Soon, NASA scientists will launch a spaceborne gadget that will examine the changes in Earth’s crust with a closeup by using advanced radar imaging technology. This earth mapping satellite is known as NISAR (NASA-ISRO SAR), which NASA Jet Propulsion Laboratory, in collaboration with Indian Space Research Organization, built.

However, this satellite will not launch from India until 2024. This innovative space technology intends to operate for three years. It will help to better understand earth sciences like climate change, food security and how to cope with natural disasters.

NISAR is the world’s first satellite that will utilize two wavelength frequencies (L and S microwaves) in radar imaging technology to detect changes as small as 1 cm (0.4 inches) and map Earth’s crust with exceptional details.
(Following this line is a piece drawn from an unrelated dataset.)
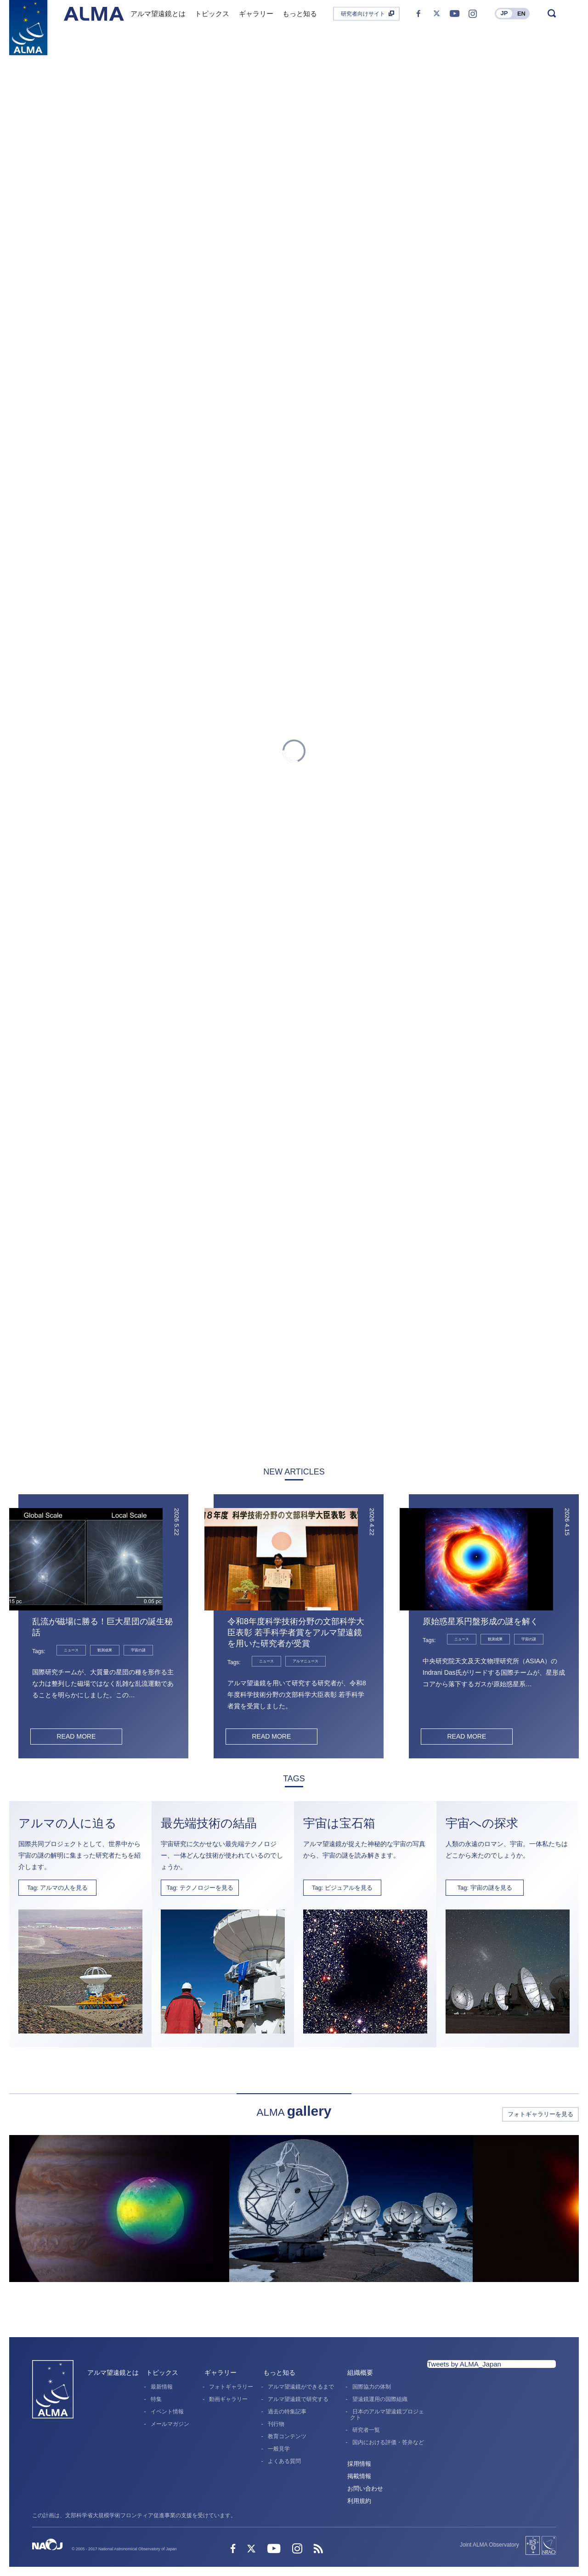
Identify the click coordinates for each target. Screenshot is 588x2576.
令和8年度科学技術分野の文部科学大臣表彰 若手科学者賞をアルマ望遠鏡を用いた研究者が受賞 (295, 1632)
Also, it will allow us to observe even minute details about catastrophic events like earthquakes and tsunamis along with long-term monitoring of events like ice sheet collapses, changes in ecosystems, and Earth’s crust evolution.

Another critical factor about NISAR is after every 12 days, and it will provide coverage of the entire Earth. NASA’s mission team is planning to make the data available for the public in 1-2 days, and in an emergency, data can be delivered within hours.

NISAR is expected to cost $1.5 billion and become the world’s most expensive radar imaging satellite. But its cost can be justified by the provided important information.